The Minister quickly responded, though, and denied the claims.
An ongoing lawsuit at the National Industrial Court in Abuja concerns the controversy surrounding the federal government’s order to withhold Academic Staff Union of the Universities (ASUU) members’ eight months’ worth of salary.
Payment of arrears on the salaries of ASUU members who took part in the protracted statewide strike was halted at the federal government’s request.
But Falana who is counsel to ASUU, said the minister has not displayed fairness in handling of the matter.
He alleged the minister had selected his colleagues in his home state, Anambra for special favour by causing their salaries to be paid for the period of the same strike.
Falana, also alleged that contrary to the claim by Ngige, the entire lecturers of the Nnamdi Azikiwe University, joined the ASUU strike that took place last year.
He said: “The university management ordered the closure of the university on 21st March, 2022. Following the decision of ASUU to call off the strike, the management of the university ordered the resumption of academic activities with effect from October 17, 2022.
“Ngige has convinced the federal government not to pay ASUU members for embarking on strike in 2022. But he has decided to isolate his colleagues in his home state for special favour by causing their salaries to be paid for the period of the same strike.”
Falana further alleged that Ngige had taken a similar action when members of the National Association of Resident Doctors embarked on strike in 2021.
He said the federal government paid the salaries of the resident doctors for the period of their strike.
“The actions of the Minister run contrary to the provision of Section 42(1) of the Constitution of the Federal Republic of Nigeria 1999 and article 2 of the African Charter on Human and Peoples Rights (Ratification and Enforcement) Act, Cap A9, Laws of the Federation of Nigeria, 2004 which have prohibited any form of discrimination in the application of the law or policy of the government,” Falana said.
However, the minister refuted the allegation.
He said many institutions such as the Colleges of Medicine/ Health Sciences in Maiduguri, Bauchi ,Sokoto, Enugu , Nnewi , Benin graduated Doctors and other health professionals during the ASUU strike and they showed evidence that they were teaching and working during the prolonged industrial action.

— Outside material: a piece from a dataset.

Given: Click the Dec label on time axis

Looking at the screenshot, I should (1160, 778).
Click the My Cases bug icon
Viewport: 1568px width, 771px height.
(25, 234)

Ngige said: “Their Vice Chancellors wrote to apply for the payment of their emoluments asserting they worked during the period and Labour Controllers in those States corroborated so the Minister of Labour and Employment in exercise of his powers under Section 43(2) of the Trade Disputes Act 2004 LFN authorised those lecturers to be paid their withheld remunerations.
“Falana is in court for those who didn’t work and are asking to be paid for not working. Judgement has been reserved for May 30th, he should stop his cheap blackmailing of the Minister and face the cases he’s doing for ASUU.
“Talking and bringing Anambra into the mix is a ploy to say Ngige is playing ethnic card. Nobody is fooled, let him face us in court.”